C’est ce choix que nous voudrions interroger, en examinant de manière aussi objective que possible les conséquences de la pratique du pluralisme : le maintien de sociologies nationales, la limitation de la diffusion, le problème de la traduction, la difficulté à développer des travaux comparatifs… ainsi que les justifications qui en ont été données.

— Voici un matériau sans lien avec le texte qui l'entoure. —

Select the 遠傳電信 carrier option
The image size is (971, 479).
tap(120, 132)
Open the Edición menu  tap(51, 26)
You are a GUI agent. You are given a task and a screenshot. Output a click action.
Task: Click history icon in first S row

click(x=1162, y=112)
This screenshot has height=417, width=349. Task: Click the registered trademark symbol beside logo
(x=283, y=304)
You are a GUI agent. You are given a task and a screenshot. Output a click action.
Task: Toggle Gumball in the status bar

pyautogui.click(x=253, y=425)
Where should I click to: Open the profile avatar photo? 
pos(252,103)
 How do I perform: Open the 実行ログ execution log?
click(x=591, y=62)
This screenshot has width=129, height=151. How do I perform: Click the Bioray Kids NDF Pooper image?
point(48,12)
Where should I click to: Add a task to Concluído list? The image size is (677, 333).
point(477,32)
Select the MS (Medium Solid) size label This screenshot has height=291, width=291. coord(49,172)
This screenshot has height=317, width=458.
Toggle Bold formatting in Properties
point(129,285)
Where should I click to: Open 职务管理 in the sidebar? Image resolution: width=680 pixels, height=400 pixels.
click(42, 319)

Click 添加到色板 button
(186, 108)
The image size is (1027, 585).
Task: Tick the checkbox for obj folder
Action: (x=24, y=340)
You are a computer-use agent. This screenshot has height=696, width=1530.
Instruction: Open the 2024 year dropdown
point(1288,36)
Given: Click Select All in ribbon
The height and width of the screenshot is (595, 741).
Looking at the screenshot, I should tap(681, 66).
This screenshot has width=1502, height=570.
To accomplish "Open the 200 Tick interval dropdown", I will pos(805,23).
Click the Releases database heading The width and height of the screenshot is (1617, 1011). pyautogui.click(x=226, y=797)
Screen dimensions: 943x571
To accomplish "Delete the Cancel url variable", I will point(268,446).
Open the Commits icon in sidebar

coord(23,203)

Car ce qui est en cause n’est pas simplement un problème de communication, c’est bien le statut épistémologique initial de notre discipline, de ce langage sociologique qui emprunte à la fois à la science, à la philosophie et à la littérature. Passer à une langue commune, en l’occurrence un anglais qui est l’équivalent de ce que fut la koinè pour l’empire romain d’orient, serait faire le choix de la science, mais n’est-ce pas une trahison ?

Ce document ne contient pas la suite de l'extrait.